GPG Signature Verification

Peter Lebbing peter at digitalbrains.com
Mon Apr 24 19:23:29 CEST 2017


On 20/04/17 21:17, Paul Taukatch wrote:
> Does anyone know exactly what this verify data is comprised of?

"data" seems to be correct: it is an EMSA-PKCS1-v1_5 encoded RSA SHA-256
signature. As RFC 3447 states:

EM = 0x00 || 0x01 || PS || 0x00 || T.

PS is a string of binary 1's to fill up the remaining space in the RSA
message, and T is a constant DER-encoding of SHA-256 followed by the
actual signature.
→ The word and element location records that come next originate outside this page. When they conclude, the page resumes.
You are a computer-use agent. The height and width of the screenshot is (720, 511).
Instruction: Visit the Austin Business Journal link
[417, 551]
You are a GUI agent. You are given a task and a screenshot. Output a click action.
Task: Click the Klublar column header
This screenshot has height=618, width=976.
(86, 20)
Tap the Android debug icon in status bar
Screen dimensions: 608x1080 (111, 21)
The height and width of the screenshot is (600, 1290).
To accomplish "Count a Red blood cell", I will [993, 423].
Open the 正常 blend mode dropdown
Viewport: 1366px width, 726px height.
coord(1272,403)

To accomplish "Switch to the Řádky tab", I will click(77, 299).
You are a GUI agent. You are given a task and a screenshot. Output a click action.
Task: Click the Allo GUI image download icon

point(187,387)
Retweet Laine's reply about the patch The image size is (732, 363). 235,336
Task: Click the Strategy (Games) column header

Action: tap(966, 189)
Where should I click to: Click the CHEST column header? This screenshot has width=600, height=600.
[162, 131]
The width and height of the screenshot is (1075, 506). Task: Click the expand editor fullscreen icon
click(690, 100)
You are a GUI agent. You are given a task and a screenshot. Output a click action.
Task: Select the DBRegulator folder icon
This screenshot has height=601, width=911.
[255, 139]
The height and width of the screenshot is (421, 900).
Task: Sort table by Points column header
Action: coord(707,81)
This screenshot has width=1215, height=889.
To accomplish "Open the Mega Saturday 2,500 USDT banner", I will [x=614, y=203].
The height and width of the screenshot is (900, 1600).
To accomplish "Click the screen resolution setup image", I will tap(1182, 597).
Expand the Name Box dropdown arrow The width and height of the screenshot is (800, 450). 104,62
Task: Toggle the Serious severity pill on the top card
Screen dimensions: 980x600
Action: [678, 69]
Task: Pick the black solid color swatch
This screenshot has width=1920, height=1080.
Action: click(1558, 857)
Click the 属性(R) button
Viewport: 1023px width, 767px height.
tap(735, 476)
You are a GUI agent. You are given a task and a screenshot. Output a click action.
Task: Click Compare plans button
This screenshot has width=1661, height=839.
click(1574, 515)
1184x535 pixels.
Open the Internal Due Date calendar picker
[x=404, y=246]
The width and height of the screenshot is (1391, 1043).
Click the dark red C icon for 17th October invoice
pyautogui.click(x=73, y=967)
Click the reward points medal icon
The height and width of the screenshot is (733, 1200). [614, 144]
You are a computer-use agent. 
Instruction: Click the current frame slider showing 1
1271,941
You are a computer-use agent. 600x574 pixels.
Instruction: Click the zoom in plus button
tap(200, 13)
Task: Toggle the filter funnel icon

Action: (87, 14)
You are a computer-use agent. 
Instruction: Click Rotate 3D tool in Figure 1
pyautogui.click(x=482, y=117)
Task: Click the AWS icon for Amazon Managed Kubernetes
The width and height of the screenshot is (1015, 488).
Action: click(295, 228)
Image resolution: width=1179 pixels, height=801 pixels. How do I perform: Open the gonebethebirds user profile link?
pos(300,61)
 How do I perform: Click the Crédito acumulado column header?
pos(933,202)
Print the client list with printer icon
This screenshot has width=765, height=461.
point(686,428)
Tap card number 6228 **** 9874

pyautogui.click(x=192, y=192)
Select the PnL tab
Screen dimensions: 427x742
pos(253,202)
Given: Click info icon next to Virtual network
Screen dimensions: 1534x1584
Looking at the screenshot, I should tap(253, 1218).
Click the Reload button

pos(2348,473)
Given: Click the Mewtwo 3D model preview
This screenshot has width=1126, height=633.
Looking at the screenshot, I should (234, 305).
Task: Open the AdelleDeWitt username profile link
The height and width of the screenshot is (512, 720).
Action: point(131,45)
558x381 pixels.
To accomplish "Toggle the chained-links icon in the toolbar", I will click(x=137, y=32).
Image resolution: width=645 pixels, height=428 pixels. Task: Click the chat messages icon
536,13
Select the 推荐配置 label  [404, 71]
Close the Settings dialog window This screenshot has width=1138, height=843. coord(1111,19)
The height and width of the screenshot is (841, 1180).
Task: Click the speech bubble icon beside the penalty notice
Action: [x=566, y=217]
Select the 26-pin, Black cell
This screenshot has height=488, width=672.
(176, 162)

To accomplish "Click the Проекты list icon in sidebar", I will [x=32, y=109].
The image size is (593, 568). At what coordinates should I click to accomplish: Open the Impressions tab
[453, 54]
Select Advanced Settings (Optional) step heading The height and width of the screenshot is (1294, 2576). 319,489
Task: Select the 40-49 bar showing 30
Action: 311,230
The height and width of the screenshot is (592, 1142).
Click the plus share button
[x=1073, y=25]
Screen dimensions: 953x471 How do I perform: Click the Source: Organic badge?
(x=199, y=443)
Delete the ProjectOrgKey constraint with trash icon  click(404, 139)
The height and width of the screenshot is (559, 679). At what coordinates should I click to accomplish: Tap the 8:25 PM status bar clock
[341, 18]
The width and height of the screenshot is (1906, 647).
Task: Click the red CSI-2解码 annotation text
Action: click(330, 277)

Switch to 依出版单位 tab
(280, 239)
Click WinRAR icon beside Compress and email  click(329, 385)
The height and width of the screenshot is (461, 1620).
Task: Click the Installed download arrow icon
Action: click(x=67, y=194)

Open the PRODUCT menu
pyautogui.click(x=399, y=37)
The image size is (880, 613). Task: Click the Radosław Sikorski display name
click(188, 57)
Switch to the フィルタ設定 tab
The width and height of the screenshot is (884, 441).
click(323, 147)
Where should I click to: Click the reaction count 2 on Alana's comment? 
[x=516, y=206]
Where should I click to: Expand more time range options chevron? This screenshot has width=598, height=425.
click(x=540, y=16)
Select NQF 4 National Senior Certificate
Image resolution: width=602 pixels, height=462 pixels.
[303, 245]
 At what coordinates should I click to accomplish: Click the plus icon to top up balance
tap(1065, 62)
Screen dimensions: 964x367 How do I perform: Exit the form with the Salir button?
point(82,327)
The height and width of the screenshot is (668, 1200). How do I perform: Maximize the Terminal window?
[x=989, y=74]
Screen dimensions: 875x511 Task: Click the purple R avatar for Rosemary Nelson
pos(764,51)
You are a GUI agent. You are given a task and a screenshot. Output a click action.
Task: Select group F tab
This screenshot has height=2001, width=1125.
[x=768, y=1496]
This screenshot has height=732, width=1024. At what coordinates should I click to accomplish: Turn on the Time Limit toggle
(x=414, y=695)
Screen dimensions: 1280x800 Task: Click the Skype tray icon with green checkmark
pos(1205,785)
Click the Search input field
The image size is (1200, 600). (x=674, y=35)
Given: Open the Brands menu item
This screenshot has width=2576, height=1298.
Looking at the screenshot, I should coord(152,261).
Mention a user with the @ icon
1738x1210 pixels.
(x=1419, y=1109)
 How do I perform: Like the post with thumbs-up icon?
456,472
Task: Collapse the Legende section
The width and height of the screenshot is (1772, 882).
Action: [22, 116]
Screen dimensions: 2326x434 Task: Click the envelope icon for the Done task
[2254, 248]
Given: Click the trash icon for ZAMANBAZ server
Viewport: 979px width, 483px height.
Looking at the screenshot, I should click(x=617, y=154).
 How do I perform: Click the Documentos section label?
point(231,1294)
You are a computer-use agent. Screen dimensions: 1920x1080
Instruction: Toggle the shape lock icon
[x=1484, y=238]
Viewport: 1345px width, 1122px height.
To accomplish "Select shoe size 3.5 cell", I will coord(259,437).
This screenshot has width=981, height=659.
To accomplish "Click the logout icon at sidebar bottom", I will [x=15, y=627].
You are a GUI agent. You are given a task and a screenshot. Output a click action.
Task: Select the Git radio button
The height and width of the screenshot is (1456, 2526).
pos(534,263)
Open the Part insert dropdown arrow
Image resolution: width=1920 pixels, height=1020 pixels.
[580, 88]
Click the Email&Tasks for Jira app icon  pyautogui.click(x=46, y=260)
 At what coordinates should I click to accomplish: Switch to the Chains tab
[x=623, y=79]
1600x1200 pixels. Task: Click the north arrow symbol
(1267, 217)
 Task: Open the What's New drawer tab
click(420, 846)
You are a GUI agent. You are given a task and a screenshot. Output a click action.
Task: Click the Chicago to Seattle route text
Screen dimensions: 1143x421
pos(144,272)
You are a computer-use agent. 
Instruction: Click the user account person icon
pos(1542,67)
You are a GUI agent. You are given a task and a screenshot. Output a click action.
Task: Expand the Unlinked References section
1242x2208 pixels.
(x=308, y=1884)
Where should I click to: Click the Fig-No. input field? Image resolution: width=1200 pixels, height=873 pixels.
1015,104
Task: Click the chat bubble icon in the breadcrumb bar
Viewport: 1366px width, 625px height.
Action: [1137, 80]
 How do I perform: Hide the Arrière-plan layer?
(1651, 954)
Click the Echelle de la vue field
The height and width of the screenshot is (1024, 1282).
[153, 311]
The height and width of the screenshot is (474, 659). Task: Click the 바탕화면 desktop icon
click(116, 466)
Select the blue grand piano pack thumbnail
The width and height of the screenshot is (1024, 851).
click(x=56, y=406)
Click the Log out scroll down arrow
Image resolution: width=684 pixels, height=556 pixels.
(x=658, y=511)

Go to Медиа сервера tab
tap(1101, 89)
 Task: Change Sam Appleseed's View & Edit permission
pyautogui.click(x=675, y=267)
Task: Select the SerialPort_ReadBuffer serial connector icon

The constant portion is in both RFC 3447 and RFC 4880:

 The full hash prefixes for these are as follows:

[...]

       SHA256:     0x30, 0x31, 0x30, 0x0d, 0x06, 0x09, 0x60, 0x86,
                   0x48, 0x01, 0x65, 0x03, 0x04, 0x02, 0x01, 0x05,
                   0x00, 0x04, 0x20

The part of "cmp" that would correspond to the constant part of the DER
encoding I do not recognise. My guess is that you did not instruct the
library you're using to generate the signature to create an
EMSA-PKCS1-v1_5 encoding, and that's why it is generating an RSA message
that differs in construction.

HTH,

Peter.

-- 
I use the GNU Privacy Guard (GnuPG) in combination with Enigmail.
You can send me encrypted mail if you want some privacy.